Environmental groups condemned Bush's comments, saying he should shape a policy that stresses better usage and conservation of existing water resources.
"I don't see any way in which Canada would allow such a proposal,'' Alden Lind, of the Save Lake Superior Association, told the Duluth News Tribune.
"I can't imagine Great Lakes states putting up with attempts to tamper with a system so sensitive to changes,'' Lind said.
Talk of diverting water has some worried about the impact on the Great Lakes.
Lind said the obvious damage would be to wetlands and the economy. The shipping and hydroelectric industries would falter at the removal of Great Lakes water. But there's also the possibility of damage to the shoreline and recreational facilities.
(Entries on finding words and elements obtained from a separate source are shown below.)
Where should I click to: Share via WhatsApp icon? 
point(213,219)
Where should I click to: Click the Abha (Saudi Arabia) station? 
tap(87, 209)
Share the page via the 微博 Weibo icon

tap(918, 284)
"Growth (in the Southwest) has been criminal because of the misappropriations of the water,'' Lind said. "They're using fresh water down there in the most wasteful ways.''
James Clift, policy director at the Michigan Environmental Council, a statewide environmental group, said diverting any water from the Great Lakes region sets a bad precedent -- even if it's from Canada.
"Any withdrawal is going to have some link to a U.S. water body,'' Clift said.
"I'm concerned about this supply-side thinking of 'We need, we need, we need.' We can get by with what we've had if we used it a little smarter,'' Clift said.